The book is partly a satire too, criticising – or making fun of – the rich who keep libraries in their mansions for appearances, but who haven’t cracked the spine of a single book they possess. There’s a lot of hypocrisy in this book, a lot of cheating, deceit, lies, drinking and emotional stupidity. I couldn’t live in the world of the rich portrayed in the book; it is shiny, but very empty, which is what the author was trying to portray, I think. It’s pretty reminiscent of The Great Gatsby’s world, too.
I really liked the conversations between Carley and the author her wannabe-Medici parents hired to write their daughter Carley’s favourite book. They taught each other a lot and Carley, although only fifteen and very ordinary, managed to teach Bree, the author, a lot of things. Bree was very strange to me at first, obsessed with her meta-fiction and symbolism and whatnot, but she evolved nicely too and became something that constitutes a good, normal author. Really, this book has some great character; it’s just not very easy to like them.
In the end, I think that you can’t buy a love of reading. You can’t buy love, period. Finding your favourite book is like finding your true love – you have to do the searching yourself and keep reading/looking until you find it. I think this came across nicely in the book.
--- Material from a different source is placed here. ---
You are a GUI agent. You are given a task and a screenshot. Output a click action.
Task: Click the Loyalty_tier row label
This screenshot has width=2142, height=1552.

All in all, this was a nice and very interesting read. There were times when I struggled with the book, and it is quite a slow read, too, focusing on the inner workings of people and not on events, but it is a really good book, I think, and I recommend it to everyone who likes to read and who can just appreciate a good story, no matter their preferred genres. It ends nicely and frankly, I can’t imagine it ending any other way. The ending is perfect as it is.